Review: 'Inventing Anna' Stuffed with Loathsome Characters

Karin McKie READ TIME: 2 MIN.

Jessica Pressler's 2017 New York magazine article about a fake heiress scamming bankers, other power players and various Big Apple glitterati is now a 10-hour limited series on Netflix. The tagline is: "This whole story is completely true. Except for the parts that are totally made up." And it's exhausting, because every single character is unlikeable, in a growing line of shows where the rich get richer, like "Billions" and "Succession," and the viewers feel defeated.

"Inventing Anna" follows Russian-born, German-raised 26-year-old Anna (Julie Garner) as she fabricates an origin story as a wealthy European scion with a beefy trust fund. Pregnant Vivian, a version of Pressler (Anna Chlumsky), writes for the fictional periodical Manhattan, and sees uncovering the tentacles of this elaborate scam as a way to redeem her journalistic career after a major misstep.

Vivian and three aging colleagues (Anna Deavere Smith, and Steppenwolf Theater ensemble members Terry Kinney and Jeff Perry), relegated to a faraway set of cubicles they dub "Scriberia," research, then interview Anna's friends, both former and current, plus her scam targets to fund her eponymous arts foundation, like Soho House, at the 40-million-dollar 281 Park Avenue building.

Every single detail along the way is plumbed and played out, such as many calls to credit card companies to track fraudulent use that are seemingly reenacted in real time. Binging the series feels like a claustrophobic relationship, where watchers might feel compelled to find any good actions, but are instead stuck with a sea of transactional people and a litany of their selfish actions.

Anna will do or say anything to achieve the American Dream. But Vivian uses Anna to bring her credibility back from the margins, Anna's lawyer Todd (Airan Moayed) wants to win Anna's case to bring himself more visibility and clients, and even Anna's friends – like hotel concierge Neff (powerful Alexis Floyd) – use Anna for her $100 tips and to ride her phony coattails into financing a film. In what might be a rags-to-riches or Robin Hood-type tale, these extra helpings of unbridled greed and narcissism make enjoyment of the narrative difficult.

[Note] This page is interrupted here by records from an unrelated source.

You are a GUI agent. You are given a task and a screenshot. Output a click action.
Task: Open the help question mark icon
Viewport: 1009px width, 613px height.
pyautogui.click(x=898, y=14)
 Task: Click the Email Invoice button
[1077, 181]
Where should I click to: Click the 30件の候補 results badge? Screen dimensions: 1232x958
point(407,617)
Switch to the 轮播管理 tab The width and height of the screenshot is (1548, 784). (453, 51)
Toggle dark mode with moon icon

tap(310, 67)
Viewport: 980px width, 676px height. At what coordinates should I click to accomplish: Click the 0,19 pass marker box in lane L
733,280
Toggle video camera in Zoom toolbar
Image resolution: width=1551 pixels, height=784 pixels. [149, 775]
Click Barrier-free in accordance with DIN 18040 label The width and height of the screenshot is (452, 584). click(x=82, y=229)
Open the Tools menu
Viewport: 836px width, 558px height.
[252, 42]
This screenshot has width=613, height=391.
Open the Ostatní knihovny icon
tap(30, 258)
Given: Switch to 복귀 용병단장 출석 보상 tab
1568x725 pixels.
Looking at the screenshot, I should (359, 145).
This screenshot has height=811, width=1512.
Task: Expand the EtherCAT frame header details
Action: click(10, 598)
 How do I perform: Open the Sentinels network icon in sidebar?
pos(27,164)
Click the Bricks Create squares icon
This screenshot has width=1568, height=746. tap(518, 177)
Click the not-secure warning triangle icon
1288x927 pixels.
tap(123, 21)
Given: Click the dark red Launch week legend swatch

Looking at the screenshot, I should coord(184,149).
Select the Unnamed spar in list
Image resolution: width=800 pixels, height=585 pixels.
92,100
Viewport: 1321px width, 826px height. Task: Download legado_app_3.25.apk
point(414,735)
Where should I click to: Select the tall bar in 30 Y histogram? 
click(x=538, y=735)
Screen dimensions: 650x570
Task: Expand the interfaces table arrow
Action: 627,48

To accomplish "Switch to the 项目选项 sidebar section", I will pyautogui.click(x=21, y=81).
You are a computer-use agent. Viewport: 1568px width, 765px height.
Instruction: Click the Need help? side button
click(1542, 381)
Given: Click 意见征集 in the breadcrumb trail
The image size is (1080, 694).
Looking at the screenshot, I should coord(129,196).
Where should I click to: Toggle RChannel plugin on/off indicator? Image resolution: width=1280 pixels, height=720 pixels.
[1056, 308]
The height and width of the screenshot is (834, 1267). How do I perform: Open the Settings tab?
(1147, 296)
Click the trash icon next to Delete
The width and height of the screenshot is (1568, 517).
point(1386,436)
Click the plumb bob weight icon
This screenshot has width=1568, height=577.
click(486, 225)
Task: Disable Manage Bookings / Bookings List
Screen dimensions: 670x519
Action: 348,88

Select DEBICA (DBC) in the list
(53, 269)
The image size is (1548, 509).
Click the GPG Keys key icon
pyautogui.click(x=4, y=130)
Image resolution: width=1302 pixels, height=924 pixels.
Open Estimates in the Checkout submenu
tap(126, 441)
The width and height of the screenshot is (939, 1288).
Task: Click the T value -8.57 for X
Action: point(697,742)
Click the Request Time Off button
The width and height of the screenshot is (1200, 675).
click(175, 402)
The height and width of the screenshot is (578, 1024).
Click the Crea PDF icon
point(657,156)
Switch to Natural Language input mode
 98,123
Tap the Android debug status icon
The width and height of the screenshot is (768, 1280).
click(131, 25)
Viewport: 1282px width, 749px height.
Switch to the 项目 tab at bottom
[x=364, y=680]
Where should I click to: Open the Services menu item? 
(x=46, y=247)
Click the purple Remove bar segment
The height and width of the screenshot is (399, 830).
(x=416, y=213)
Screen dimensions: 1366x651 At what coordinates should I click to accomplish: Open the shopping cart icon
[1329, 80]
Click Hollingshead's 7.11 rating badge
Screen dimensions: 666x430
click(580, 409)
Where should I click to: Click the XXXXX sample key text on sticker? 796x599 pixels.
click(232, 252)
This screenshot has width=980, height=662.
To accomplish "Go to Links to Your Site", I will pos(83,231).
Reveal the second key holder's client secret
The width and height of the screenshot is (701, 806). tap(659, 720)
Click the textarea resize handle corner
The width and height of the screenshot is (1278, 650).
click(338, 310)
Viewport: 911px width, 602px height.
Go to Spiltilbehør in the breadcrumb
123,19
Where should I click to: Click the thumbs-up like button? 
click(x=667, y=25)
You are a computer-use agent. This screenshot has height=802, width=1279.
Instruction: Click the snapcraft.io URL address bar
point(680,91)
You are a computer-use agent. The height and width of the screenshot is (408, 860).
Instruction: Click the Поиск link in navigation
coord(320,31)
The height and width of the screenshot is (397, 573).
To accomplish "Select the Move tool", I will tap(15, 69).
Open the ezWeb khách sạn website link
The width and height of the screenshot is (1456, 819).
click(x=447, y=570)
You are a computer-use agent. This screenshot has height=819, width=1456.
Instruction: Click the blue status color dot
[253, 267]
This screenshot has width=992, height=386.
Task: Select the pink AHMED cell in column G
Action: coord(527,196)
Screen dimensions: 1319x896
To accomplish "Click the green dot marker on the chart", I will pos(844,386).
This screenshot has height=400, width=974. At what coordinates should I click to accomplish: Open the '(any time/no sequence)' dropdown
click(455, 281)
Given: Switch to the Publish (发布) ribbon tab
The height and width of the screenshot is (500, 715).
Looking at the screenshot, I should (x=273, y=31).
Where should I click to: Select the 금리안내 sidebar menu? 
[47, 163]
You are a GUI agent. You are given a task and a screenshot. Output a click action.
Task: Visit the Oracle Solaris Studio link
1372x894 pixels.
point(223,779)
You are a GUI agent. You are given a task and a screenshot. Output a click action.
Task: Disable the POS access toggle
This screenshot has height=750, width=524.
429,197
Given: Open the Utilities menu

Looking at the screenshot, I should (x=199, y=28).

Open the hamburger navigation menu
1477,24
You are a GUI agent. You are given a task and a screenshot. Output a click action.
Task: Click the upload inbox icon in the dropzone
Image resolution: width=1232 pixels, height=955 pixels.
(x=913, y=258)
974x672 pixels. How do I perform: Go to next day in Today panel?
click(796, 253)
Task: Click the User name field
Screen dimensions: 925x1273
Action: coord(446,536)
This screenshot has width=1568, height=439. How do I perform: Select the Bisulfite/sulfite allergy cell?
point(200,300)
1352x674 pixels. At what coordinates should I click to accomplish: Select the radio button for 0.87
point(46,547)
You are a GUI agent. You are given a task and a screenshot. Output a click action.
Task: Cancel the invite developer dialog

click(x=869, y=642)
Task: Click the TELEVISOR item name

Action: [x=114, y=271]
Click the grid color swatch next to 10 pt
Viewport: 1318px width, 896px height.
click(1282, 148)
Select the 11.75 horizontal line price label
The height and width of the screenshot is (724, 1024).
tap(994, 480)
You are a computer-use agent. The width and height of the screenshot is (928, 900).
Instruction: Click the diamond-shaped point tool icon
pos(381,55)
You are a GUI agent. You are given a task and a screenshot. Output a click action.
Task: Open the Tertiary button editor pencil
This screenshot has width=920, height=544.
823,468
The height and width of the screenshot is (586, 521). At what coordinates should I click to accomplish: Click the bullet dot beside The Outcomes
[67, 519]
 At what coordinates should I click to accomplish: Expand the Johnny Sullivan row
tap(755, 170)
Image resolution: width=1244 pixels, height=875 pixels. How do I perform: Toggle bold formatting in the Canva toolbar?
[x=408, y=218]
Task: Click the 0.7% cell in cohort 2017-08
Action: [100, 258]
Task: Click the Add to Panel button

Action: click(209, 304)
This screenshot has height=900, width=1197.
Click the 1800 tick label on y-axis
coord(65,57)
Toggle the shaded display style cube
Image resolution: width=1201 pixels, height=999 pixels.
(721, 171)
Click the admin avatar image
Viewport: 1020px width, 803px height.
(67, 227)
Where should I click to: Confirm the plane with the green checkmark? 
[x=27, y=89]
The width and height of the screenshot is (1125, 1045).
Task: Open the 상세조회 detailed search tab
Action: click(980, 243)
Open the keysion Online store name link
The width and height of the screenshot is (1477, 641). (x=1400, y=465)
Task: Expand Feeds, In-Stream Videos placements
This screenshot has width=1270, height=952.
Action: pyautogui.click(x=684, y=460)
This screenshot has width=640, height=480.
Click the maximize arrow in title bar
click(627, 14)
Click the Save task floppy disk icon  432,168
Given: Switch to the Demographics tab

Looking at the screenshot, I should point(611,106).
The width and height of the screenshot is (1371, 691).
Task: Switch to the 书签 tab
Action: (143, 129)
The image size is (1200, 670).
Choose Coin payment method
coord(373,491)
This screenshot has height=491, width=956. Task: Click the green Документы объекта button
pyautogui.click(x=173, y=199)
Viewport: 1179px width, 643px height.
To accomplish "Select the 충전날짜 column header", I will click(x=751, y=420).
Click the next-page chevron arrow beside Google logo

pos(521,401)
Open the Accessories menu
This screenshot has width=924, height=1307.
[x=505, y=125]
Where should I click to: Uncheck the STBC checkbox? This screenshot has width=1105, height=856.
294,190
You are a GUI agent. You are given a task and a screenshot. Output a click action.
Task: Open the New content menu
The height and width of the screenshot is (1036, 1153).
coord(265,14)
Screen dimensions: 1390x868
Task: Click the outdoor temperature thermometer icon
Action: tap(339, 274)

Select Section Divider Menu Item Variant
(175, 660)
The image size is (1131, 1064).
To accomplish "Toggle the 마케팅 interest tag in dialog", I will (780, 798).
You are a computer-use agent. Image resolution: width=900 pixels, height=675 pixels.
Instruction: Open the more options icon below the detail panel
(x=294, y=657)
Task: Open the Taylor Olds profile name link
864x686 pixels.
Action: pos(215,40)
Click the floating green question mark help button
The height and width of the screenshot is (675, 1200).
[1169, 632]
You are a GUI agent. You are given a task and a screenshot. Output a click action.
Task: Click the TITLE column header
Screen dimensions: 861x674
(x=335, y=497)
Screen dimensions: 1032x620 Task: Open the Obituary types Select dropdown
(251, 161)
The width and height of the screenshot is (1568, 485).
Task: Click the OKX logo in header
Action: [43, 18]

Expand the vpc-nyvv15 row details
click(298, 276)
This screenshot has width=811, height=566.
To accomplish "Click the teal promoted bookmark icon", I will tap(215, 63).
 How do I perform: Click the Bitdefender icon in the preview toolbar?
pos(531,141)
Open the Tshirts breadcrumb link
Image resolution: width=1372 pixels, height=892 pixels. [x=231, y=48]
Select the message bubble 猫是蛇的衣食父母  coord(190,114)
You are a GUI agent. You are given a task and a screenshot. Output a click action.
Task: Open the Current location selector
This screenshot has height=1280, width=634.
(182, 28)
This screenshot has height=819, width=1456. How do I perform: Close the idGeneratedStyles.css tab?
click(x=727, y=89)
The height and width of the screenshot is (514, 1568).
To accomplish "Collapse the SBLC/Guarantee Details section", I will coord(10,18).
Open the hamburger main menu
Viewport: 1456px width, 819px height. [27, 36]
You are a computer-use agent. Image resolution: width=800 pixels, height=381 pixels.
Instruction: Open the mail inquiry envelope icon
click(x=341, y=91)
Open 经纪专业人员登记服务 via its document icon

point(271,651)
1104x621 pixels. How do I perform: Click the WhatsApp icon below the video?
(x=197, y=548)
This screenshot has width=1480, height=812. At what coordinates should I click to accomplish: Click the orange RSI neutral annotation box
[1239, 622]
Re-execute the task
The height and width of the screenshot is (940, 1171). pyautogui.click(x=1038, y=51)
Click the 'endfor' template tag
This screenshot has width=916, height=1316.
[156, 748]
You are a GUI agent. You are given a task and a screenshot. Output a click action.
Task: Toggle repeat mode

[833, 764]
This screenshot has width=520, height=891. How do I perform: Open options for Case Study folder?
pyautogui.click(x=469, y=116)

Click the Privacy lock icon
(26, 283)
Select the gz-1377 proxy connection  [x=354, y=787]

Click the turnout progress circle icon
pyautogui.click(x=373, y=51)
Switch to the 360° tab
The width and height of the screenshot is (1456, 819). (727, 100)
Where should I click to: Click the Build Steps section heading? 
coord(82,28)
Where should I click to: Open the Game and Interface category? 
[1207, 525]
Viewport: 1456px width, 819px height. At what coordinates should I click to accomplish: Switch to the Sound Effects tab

Anna's accent is grating, shrill and nasal, turning her "th" sounds into a generic "f," in sentences like "What do you FINK about everyFING?" Vivian turns the nursery into a work brainstorming situation, barely pausing to give birth, and then leaves breastfeeding her newborn daughter to follow a new lead (and leak milk through her blouse during interviews). She's also unsympathetic and even cruel to her compassionate husband, Jack (Anders Holm).

All the characters are obsessed with making their real lives emulate fake Instagram stories. Anna is mean, judgmental, and manipulative to make her dreams match her plans, swanning around "in a baby doll dress with her boobs out" and bamboozling around the globe, including an ill-fated sojourn to Morocco. Anna likes to demean all her acolytes, calling them, their clothes, and their dreams, basic. But this entire story merely chronicles the lowest common denominators within the upper echelons.

"Inventing Anna" premieres February 11 on Netflix.